#### DATA TO PROCESS ####

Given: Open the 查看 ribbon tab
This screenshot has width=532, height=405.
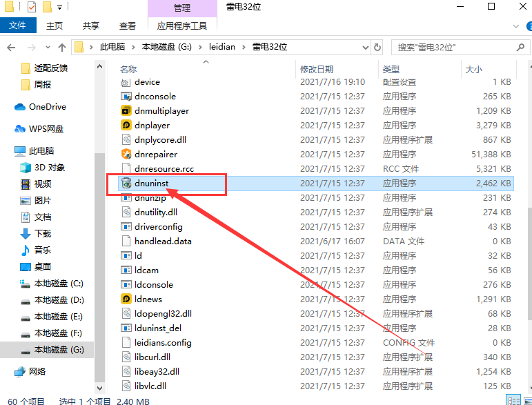Looking at the screenshot, I should pos(128,26).
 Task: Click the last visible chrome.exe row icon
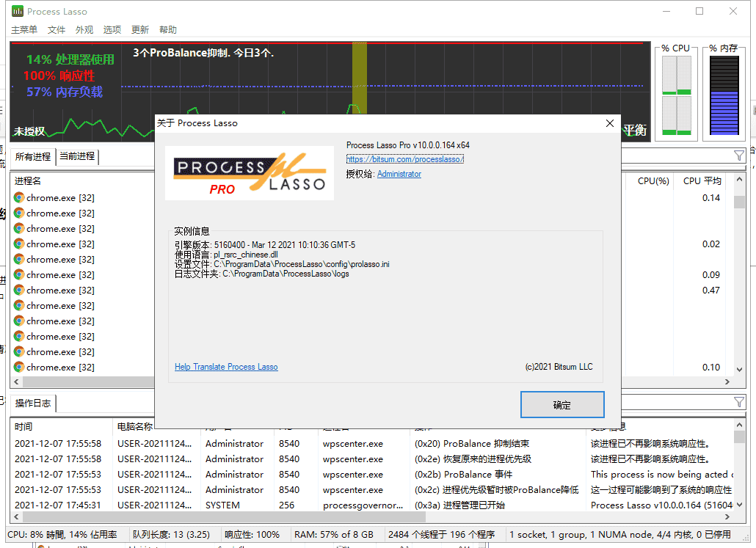point(19,368)
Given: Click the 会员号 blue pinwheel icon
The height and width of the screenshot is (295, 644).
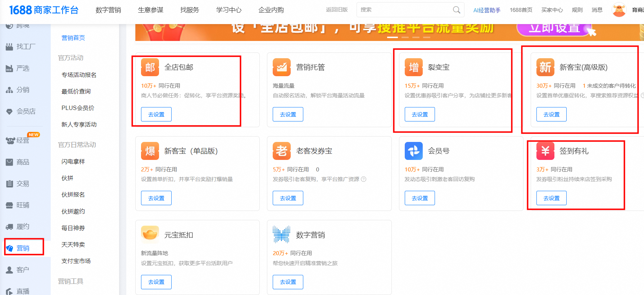Looking at the screenshot, I should (x=413, y=151).
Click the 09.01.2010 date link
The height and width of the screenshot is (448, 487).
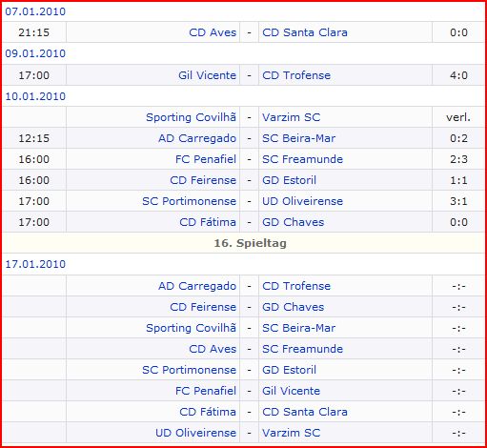35,53
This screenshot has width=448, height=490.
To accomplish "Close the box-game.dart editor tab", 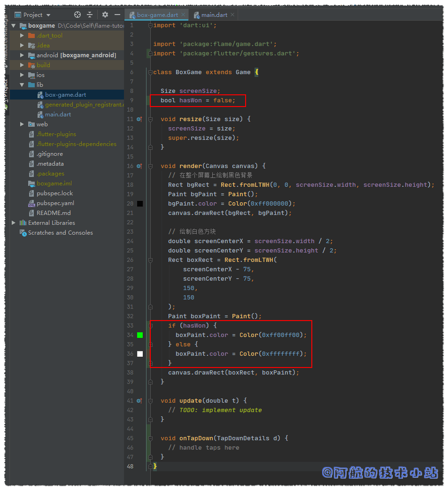I will (x=184, y=15).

####

## WHAT YOU HAVE TO DO
Your task is to copy every line of the entries that contains the string "Given".

## REPLY TO THE EXERCISE
Given: Open the 查看 ribbon tab
Given: Click the 会员号 blue pinwheel icon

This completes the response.